May natural gas is expected to open 3 cents higher Wednesday morning at $4.77 as near-term weather forecasts are seen making timely additions to storage problematical. Overnight oil markets were mixed.

Analysts see short-term weather developments crimping injections. "Prices advanced [Tuesday] to an intraday high of $4.757 amid anxiety that considerably below-cold temperatures (relative to the averages) are forecast to cover a large portion of the nation through almost the first week of May," said Alan Lammey, an analyst at WeatherBELL Analytics. "If these below-average temperatures verify, then it might possibly decrease the quantity of gas being placed into storage in the relative near term," he said in morning comments to clients.
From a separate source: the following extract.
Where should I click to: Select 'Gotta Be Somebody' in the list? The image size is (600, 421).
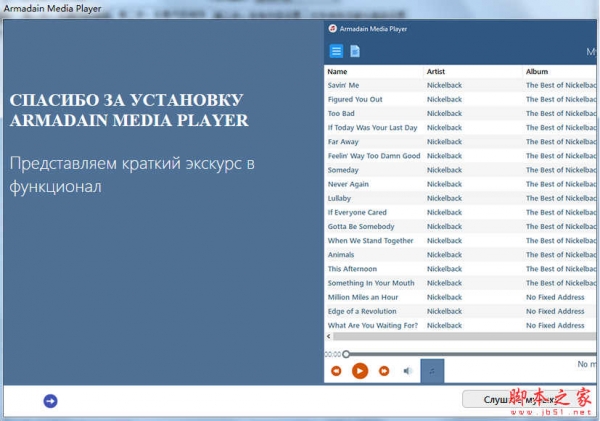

That might be a distinct possibility. MDA EarthSat in its morning six- to 10-day outlook shows below and much below normal temperatures east of the Continental Divide all the way to the Eastern Seaboard. "Strong polar ridging that develops during the prior period still appears set to send south a strong late-April cool surge from Canada. While unsettled weather lingers early over the Midcontinent, much-belows are expected to spread southward, reaching into the Deep South by late in the period. The forecast continues to lean on a mix of the American and European models, with the American outlook slightly favored as the Euro appears too strong and long-lasting with the cool air.

"Detail concerns remain in place with regard to timing and intensity due to uncertainty with the upper-level low in play."

Angst continues to grow surrounding the slow pace of storage injections. "The gas market is sitting on pins and needles waiting for the release of the weekly storage report, which will be published [Thursday] by the U.S. government," said Lammey.

"The worry is that the last two weeks of storage data has come in notably below market expectations, putting crucially needed storage injections behind the eight ball during a period of time when the market needs to store as much supply as possible."

Wide variations are seen in Thursday's Energy Information Administration (EIA) storage report. "...I'm modeling an injection in the area of 54 Bcf to 57 Bcf when the EIA reports its storage data for the week ended April 18th. Once again, market gas storage 'injection' expectations are extremely varied, ranging between 40 Bcf and 64 Bcf. This week's storage data will be compared to a 30 Bcf build seen during the same week last year, while the five-year average is a 47 Bcf build," he said.

Others are coming in a bit leaner. Kyle Cooper at IAF Advisors in Houston projects a build of 45 Bcf.

In overnight Globex trading June crude oil fell 23 cents to $101.52/bbl and June RBOB gasoline gained fractionally to $3.0453/gal.